Anche la giurisprudenza di merito, richiamando l’indirizzo assunto dalla Suprema Corte, ha chiarito che la sospensione/riduzione del canone di locazione da parte del conduttore non può avvenire unilateralmente “neppure nel caso in cui si verifichi una riduzione o una diminuzione nel godimento del bene, e ciò anche quando si assume che tale evento sia ricollegabile al fatto del locatore, atteso che la sospensione totale o parziale dell’adempimento dell’obbligazione del conduttore è legittima soltanto qualora venga completamente a mancare la controprestazione da parte del locatore, costituendo altrimenti un’alterazione del sinallagma contrattuale che determina uno squilibrio tra le prestazioni delle parti.  Inoltre, secondo il principio inadimplenti non est adimplendum, la sospensione della controprestazione è legittima solo se conforme a lealtà e buona fede” (Tribunale di Savona, sentenza del 2 marzo 2019; Tribunale Piacenza, sentenza n. 261 del 7 maggio 2019).
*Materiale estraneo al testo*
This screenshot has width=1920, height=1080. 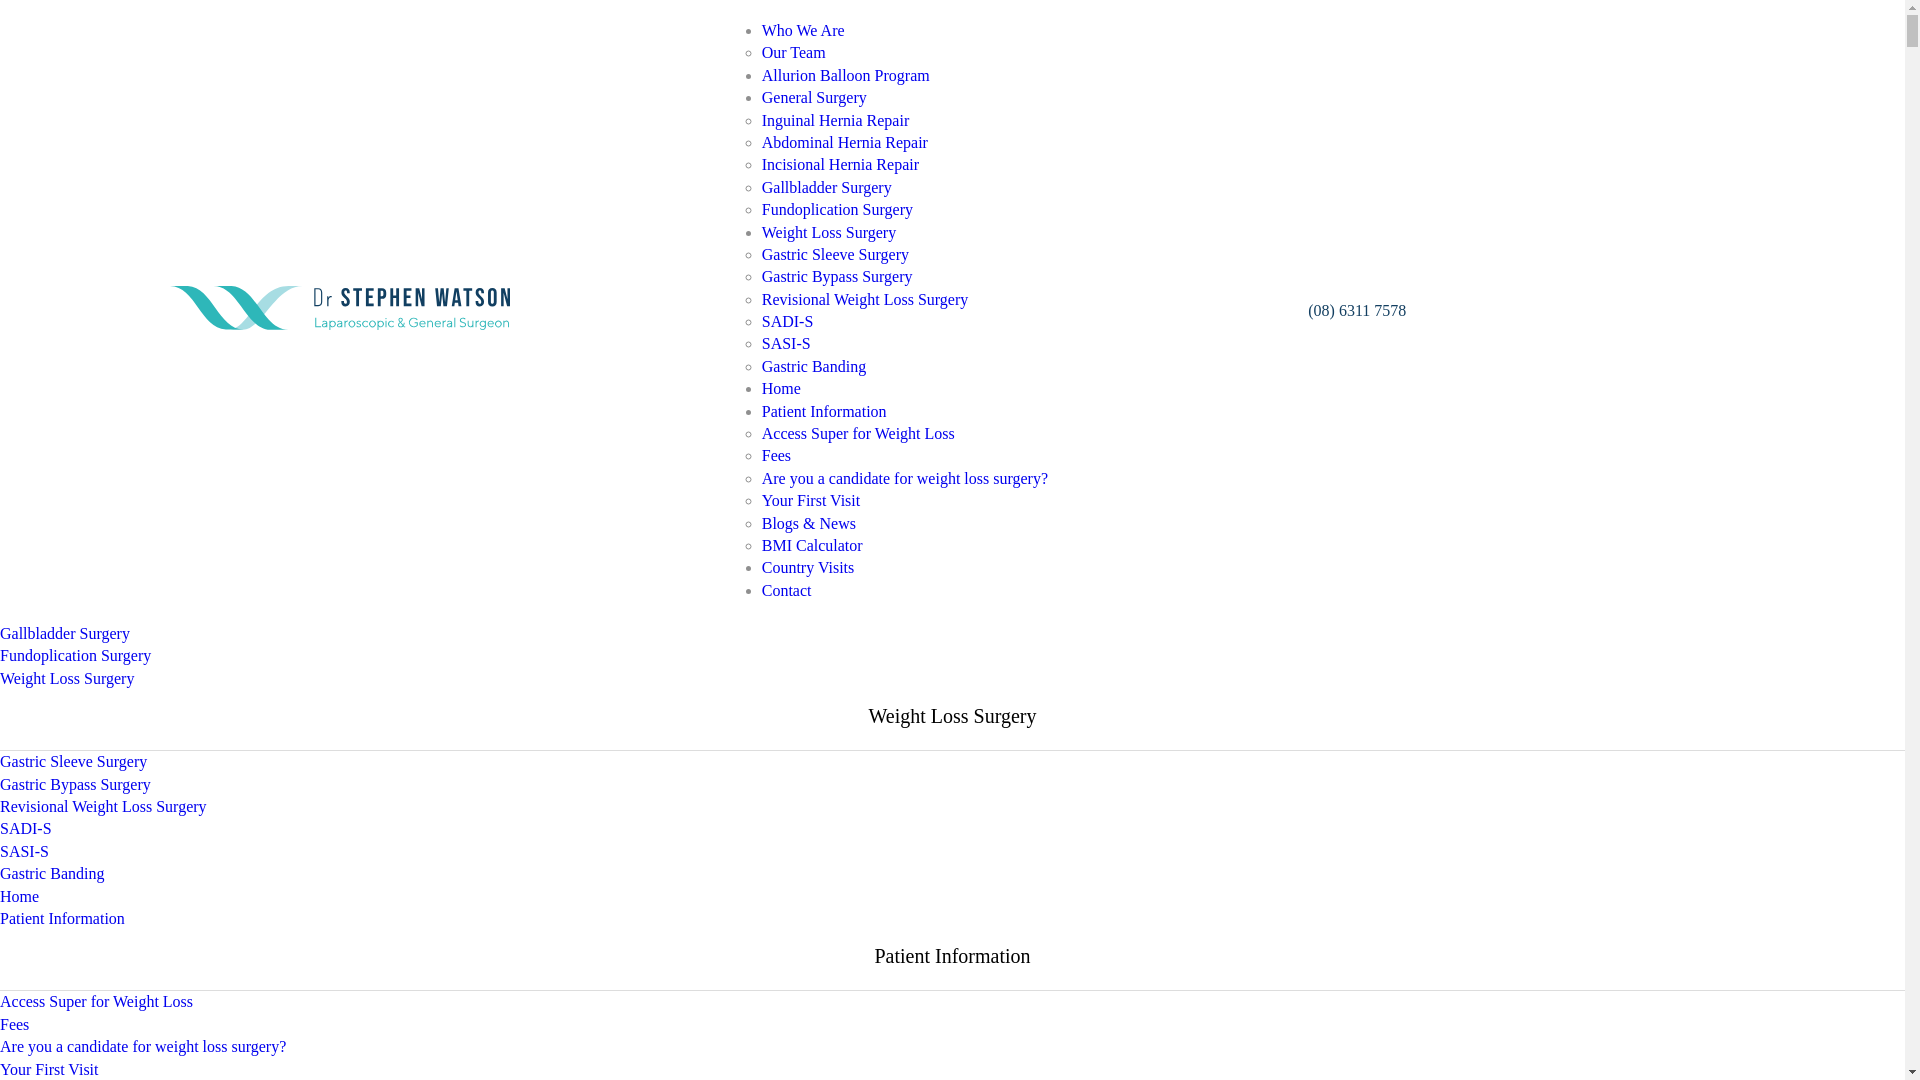 I want to click on SASI-S, so click(x=786, y=344).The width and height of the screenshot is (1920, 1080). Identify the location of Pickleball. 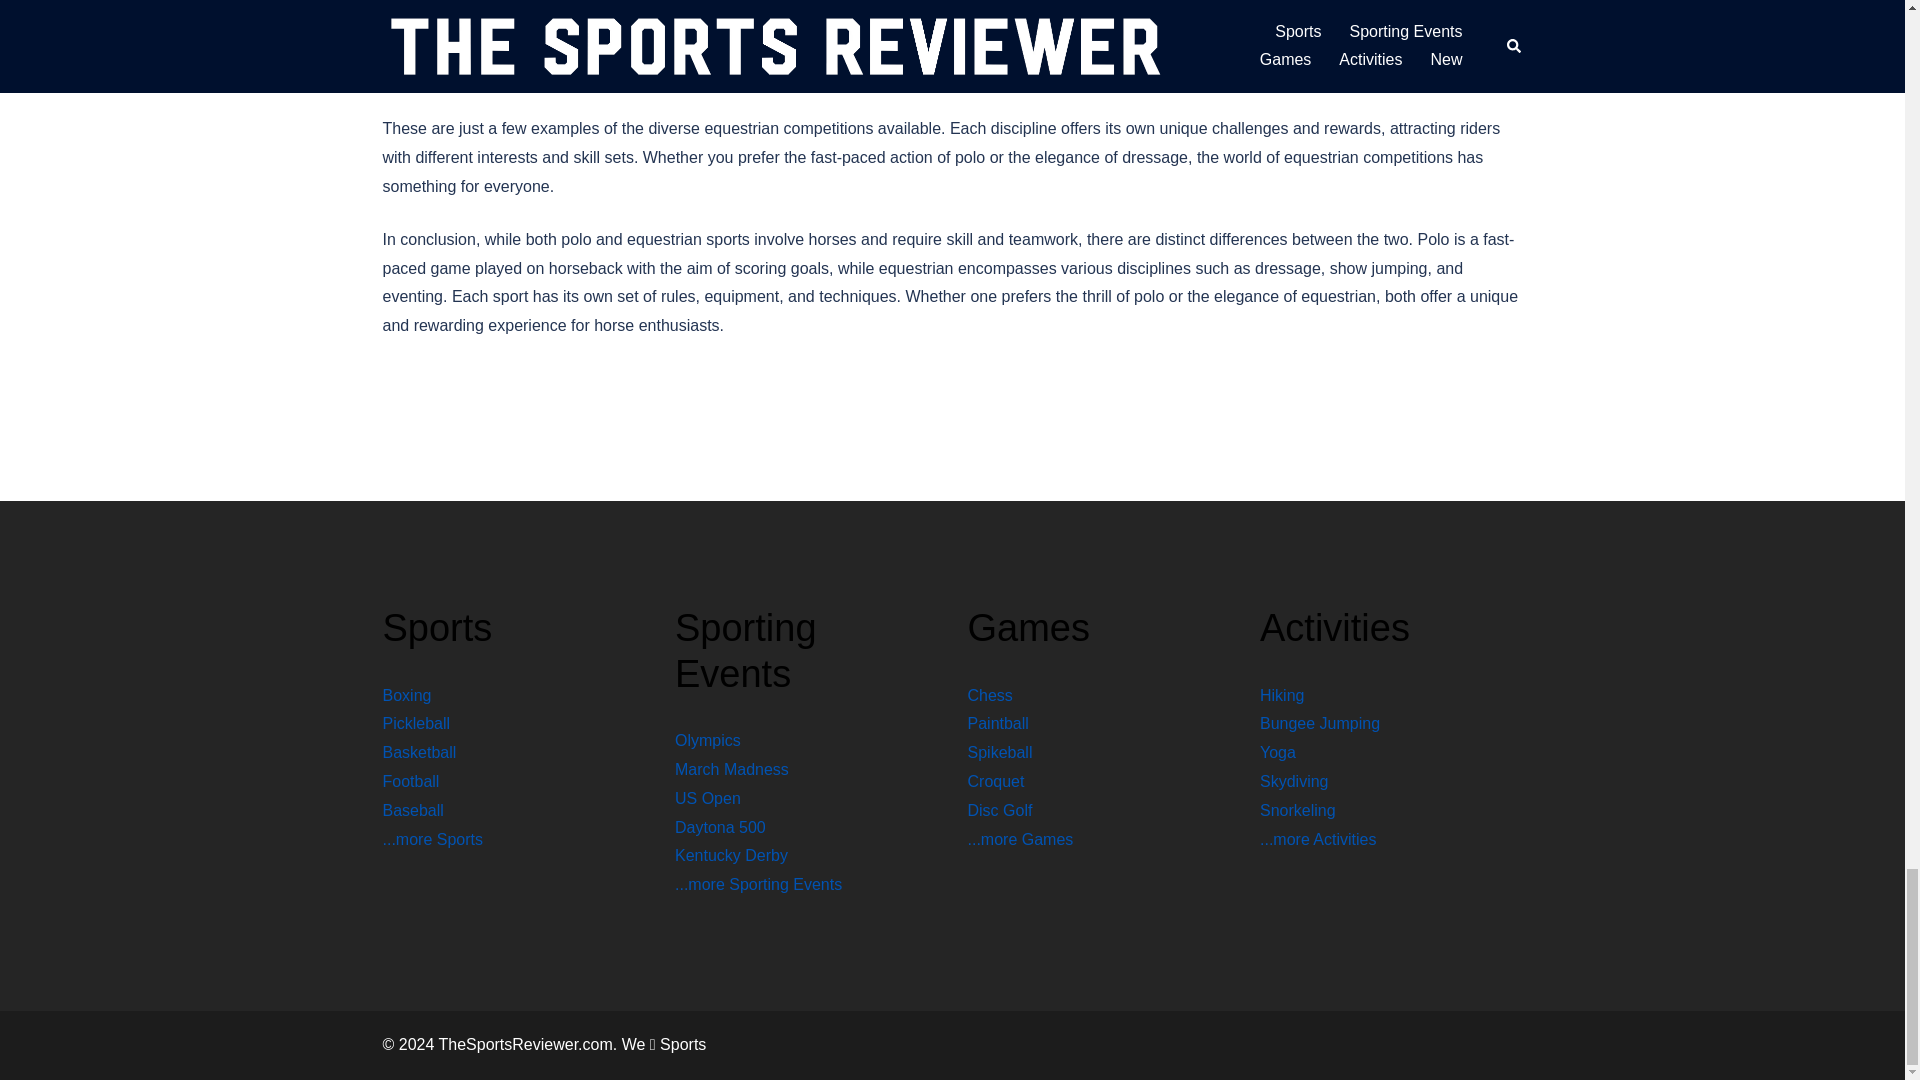
(416, 723).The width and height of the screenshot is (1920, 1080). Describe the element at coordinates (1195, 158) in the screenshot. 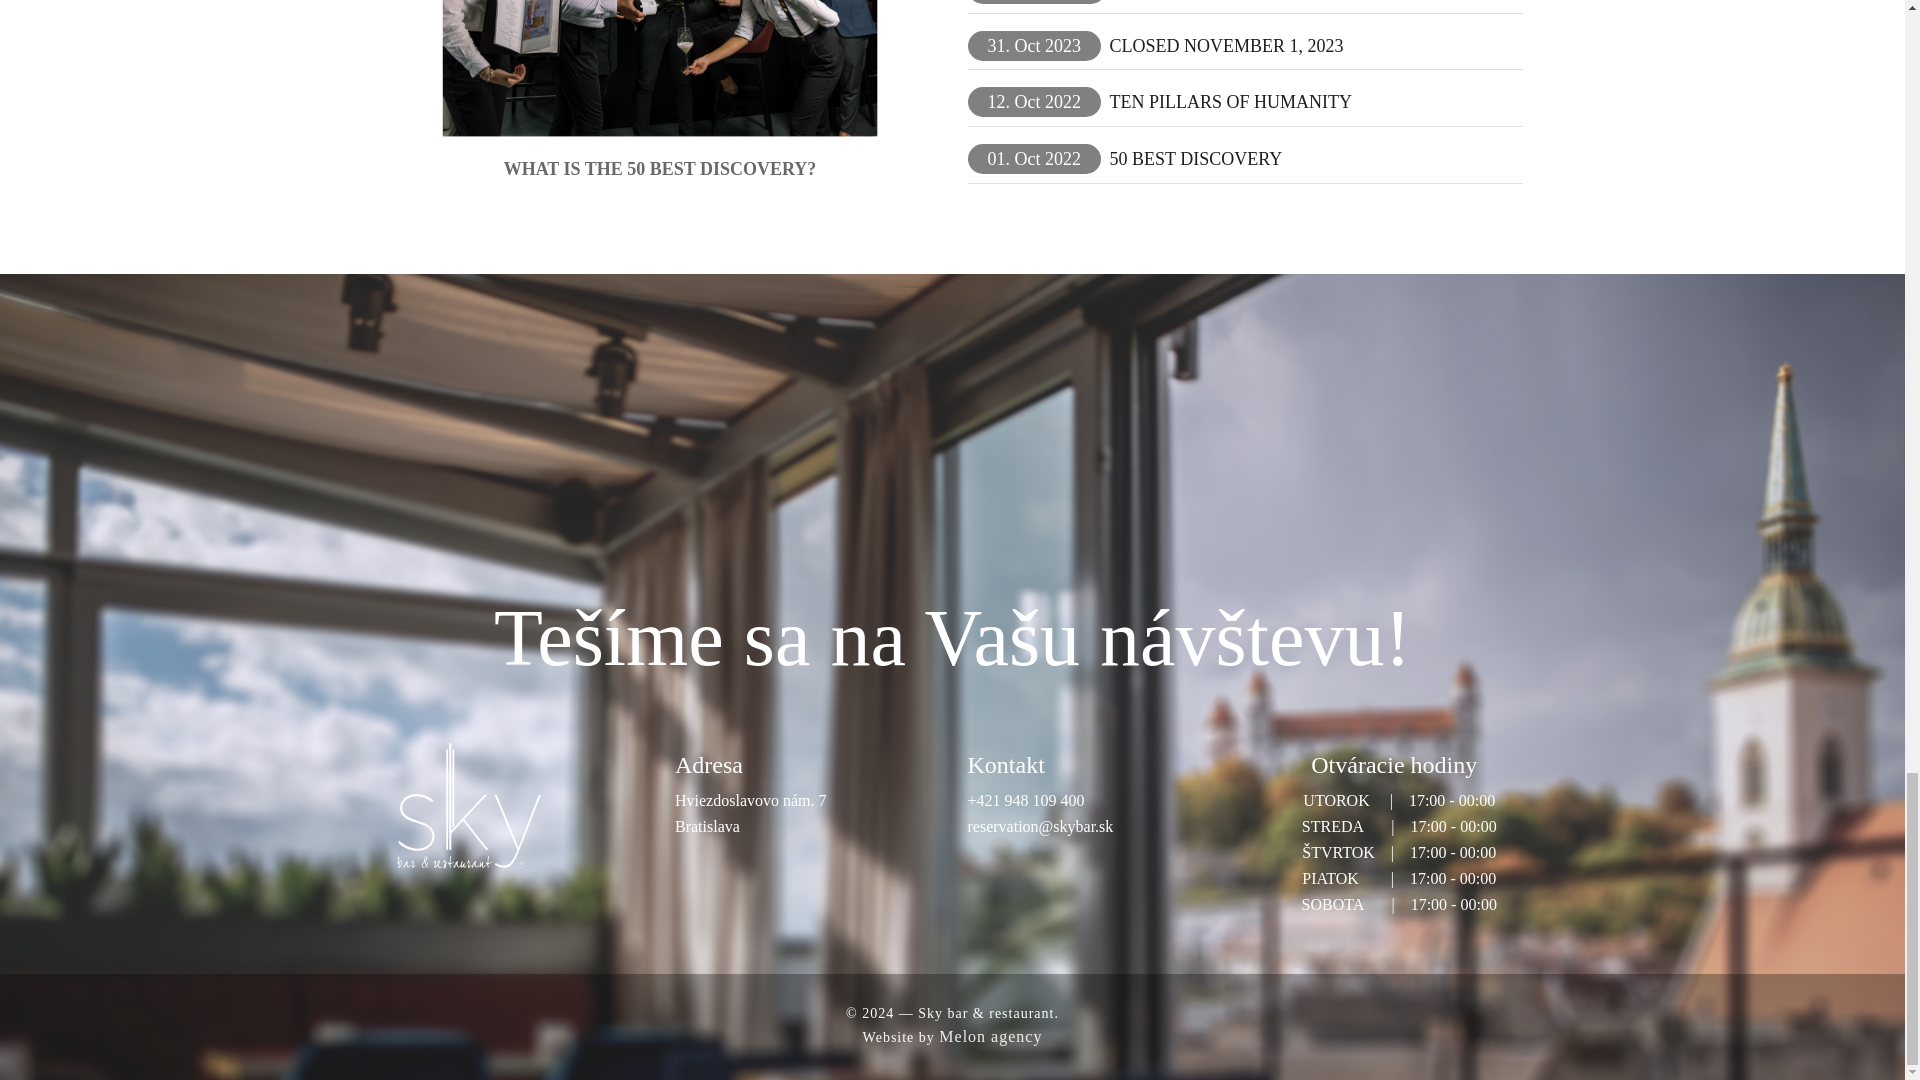

I see `50 BEST DISCOVERY` at that location.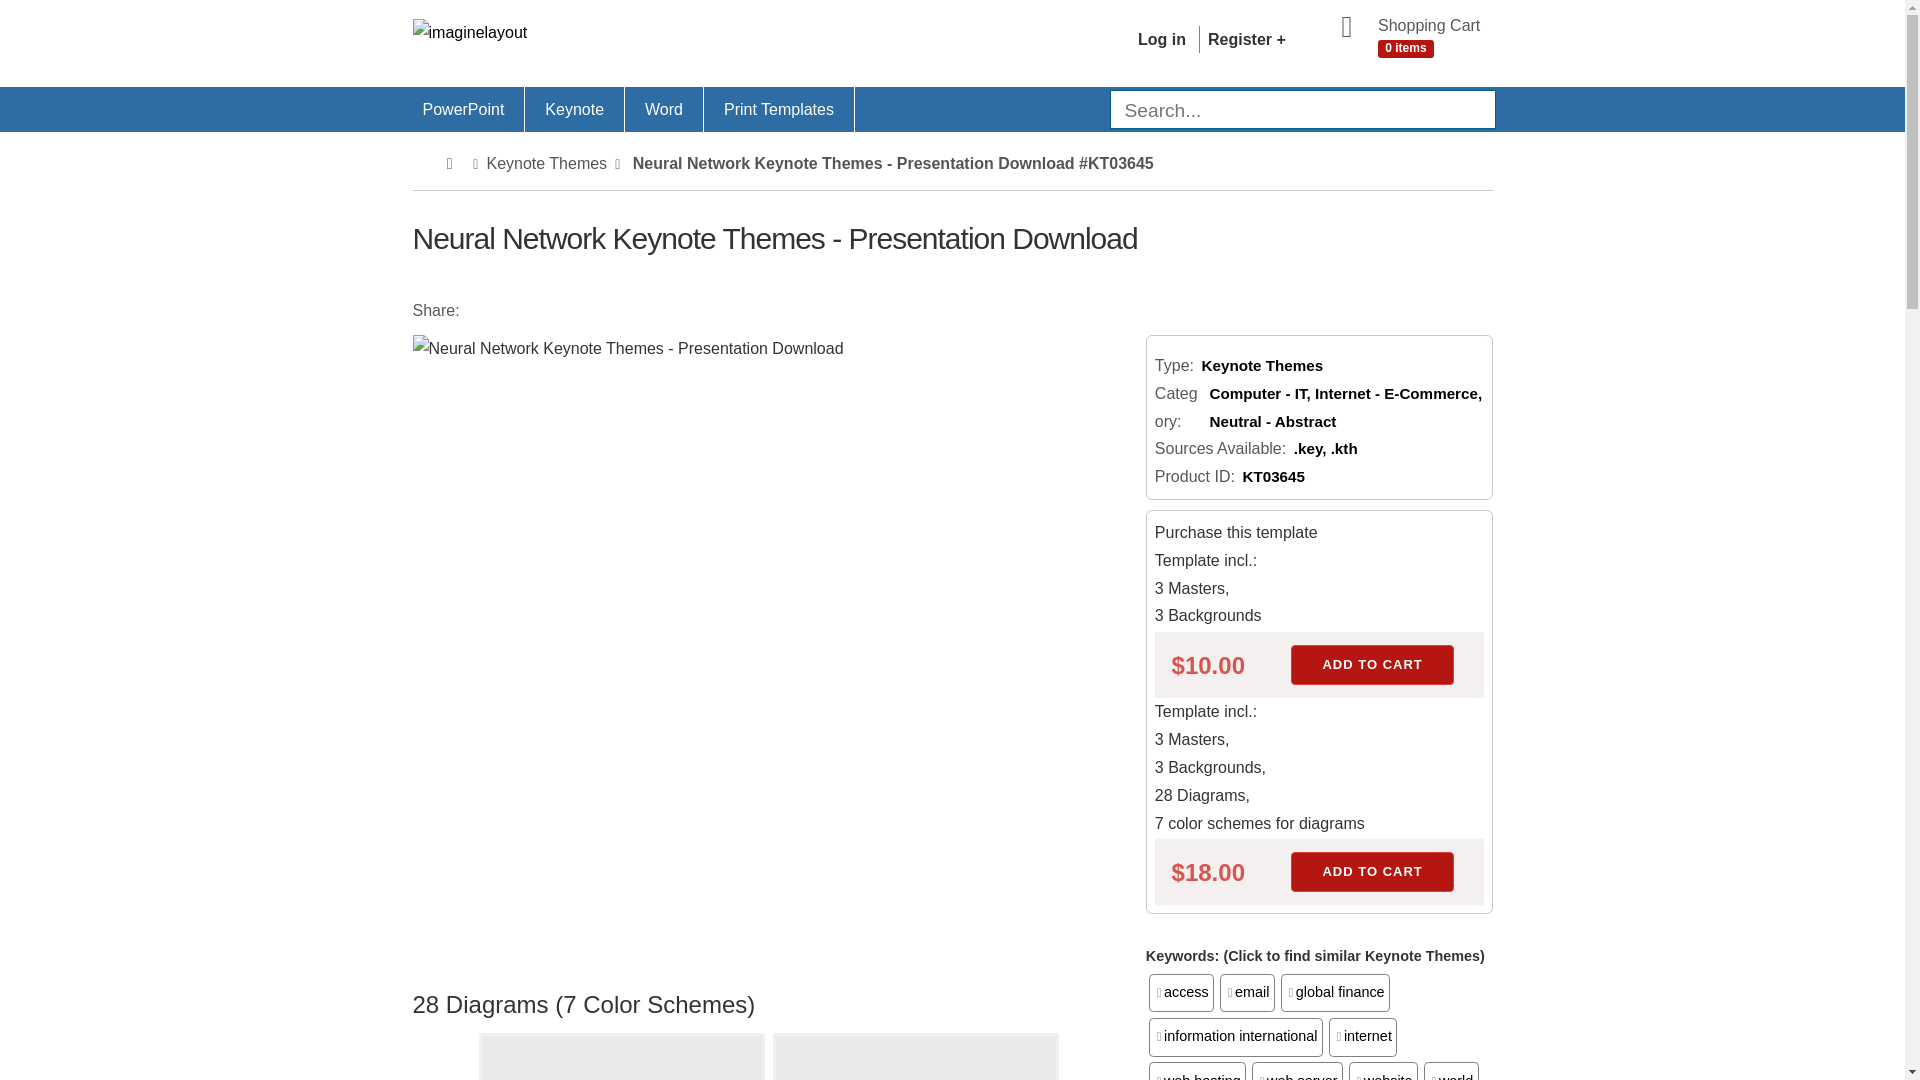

Con riferimento, più specificatamente, ai lavori di manutenzione dello stabile nel quale si trova l’immobile locato, il Tribunale di Milano ha chiarito che “il disagio relativo a lavori di manutenzione straordinaria dell’edificio all’interno del quale vi è l’immobile locato, non può giustificare la sospensione del pagamento del canone o la sua riduzione” (Tribunale di Milano, sentenza n. 4925 del 9 aprile 2013).

 

In definitiva il conduttore non può sospendere il pagamento del canone di locazione (o versarne un importo inferiore rispetto a quello contrattualmente pattuito) benché l’immobile locato versi in condizioni tali da non consentire il normale godimento del bene in relazione alla propria destinazione contrattuale.